Notes


Port
5353/UDP

Service Description mDNS (Multicast DNS) is a zero-configuration networking protocol that allows devices on a local network to discover each other and resolve hostnames without a central DNS server. It operates on the .local top-level domain. It is part of the Bonjour (Apple) and Avahi (Linux) service discovery suites.

Warning

mDNS is unauthenticated and operates on a “trust on first answer” basis. Any device on the local network segment can respond to queries, making it highly susceptible to spoofing and Man-in-the-Middle (MitM) attacks. It should not be allowed on enterprise networks.


Attacks


Hostname/Service Spoofing An attacker can listen for mDNS queries (e.g., for a file share or web server) and send a malicious response that points the victim to an attacker-controlled machine. This is the primary attack vector.

Information Disclosure By passively listening to mDNS traffic, an attacker can map out devices, services, and hostnames on the network without sending a single packet. Queries often reveal what services users are trying to access (e.g., _smb._tcp.local, _http._tcp.local).

Denial of Service (Name Collision Attack) An attacker can listen for mDNS “probe” messages, where a new device checks if a name is available. By immediately sending a spoofed response claiming the name is already in use, the attacker can force the legitimate device into a loop of trying to register new names (e.g., host-2.local, host-3.local), effectively preventing it from joining the network.

LLMNR/NBT-NS Poisoning (Related Attack) mDNS poisoning is almost always performed in conjunction with LLMNR and NBT-NS poisoning. When a standard DNS lookup fails, Windows clients fall back to LLMNR and then NBT-NS. Tools like Responder target all three protocols simultaneously to maximize the chances of capturing credentials.

Credential Grabbing By spoofing a service like an SMB share (_smb._tcp.local), an attacker can prompt the victim client to automatically attempt authentication. This allows the attacker to capture the victim’s NTLMv1/v2 hash for offline cracking.


Tools & Exploits


Enumeration


nmap Use the mdns-discover script to find services advertised via mDNS.

nmap -p 5353 --script mdns-discover <target>
# Note: mDNS is multicast, so you can often discover hosts without a direct target.

Avahi / dns-sd (Legitimate Clients) Use system tools to browse for mDNS services on the network.

# On Linux with avahi-utils installed:
avahi-browse -a -t -r

# On macOS or systems with Bonjour's dns-sd:
dns-sd -B _services._dns-sd._udp

Responder (Passive Discovery) Simply running Responder in analyze mode will show mDNS queries on the network.

responder -I <interface> -A

Exploitation or Post-Enum


Responder (Active Poisoning) This is the primary tool for mDNS exploitation.
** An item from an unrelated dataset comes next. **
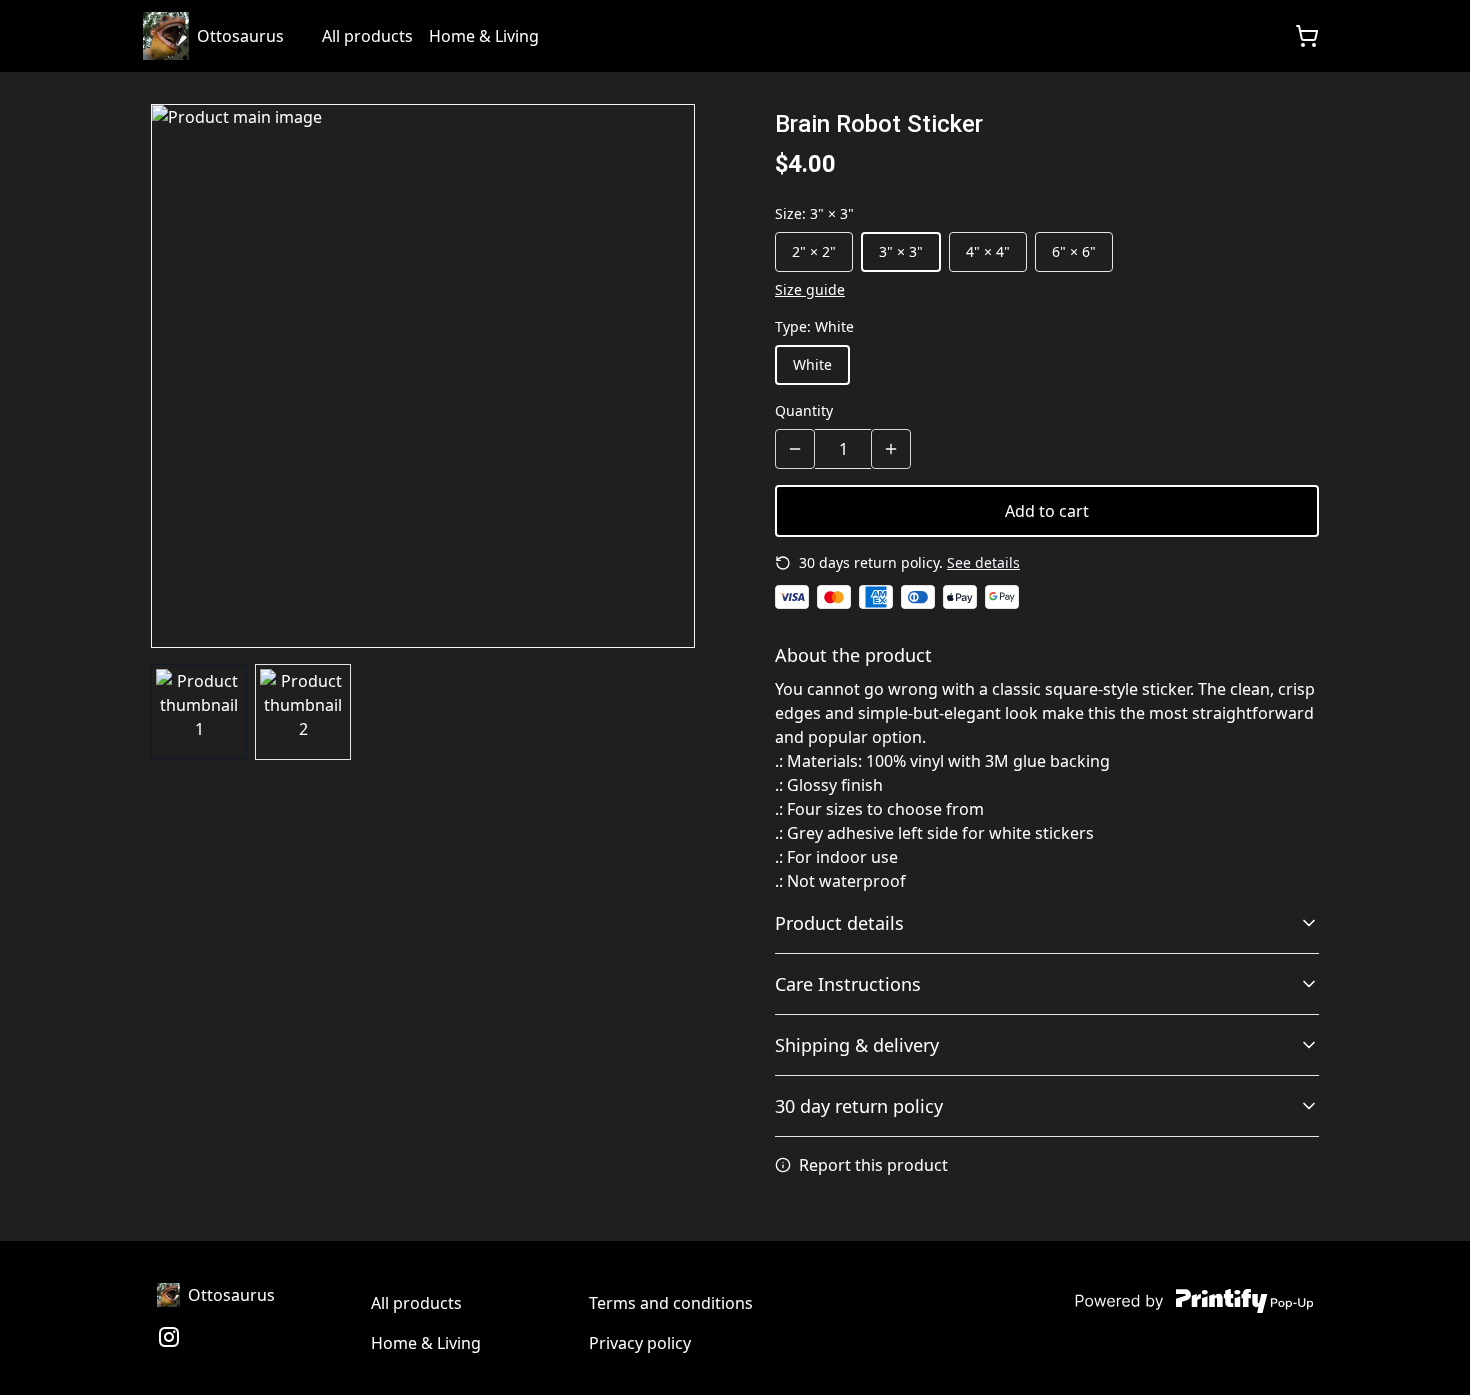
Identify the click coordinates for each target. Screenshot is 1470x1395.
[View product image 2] (303, 712)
It listens for mDNS, LLMNR, and NBT-NS queries and sends spoofed responses to capture credentials or perform other MitM attacks.

# Start listening servers (SMB, HTTP, etc.) & poison responses 
responder -I <interface> -v

# See traffic without poisoning:
responder -I <interface> -A -v

**Spoofing Specific Services**
Responder's configuration file (`Responder.conf`) can be edited to control which services are spoofed and how challenges are handled.

Wireshark Analysis Tips


Filters

# General mDNS traffic
mdns

# Filter for queries specifically
mdns.flags.response == 0

# Filter for responses specifically
mdns.flags.response == 1

What to look for:

  • Queries for .local hostnames.
  • High-value service queries like _smb._tcp.local, _ftp._tcp.local, _http._tcp.local.
  • Multiple different responses to the same query (indicates potential spoofing).
  • The contents of TXT records in responses, which can sometimes contain version numbers or other metadata.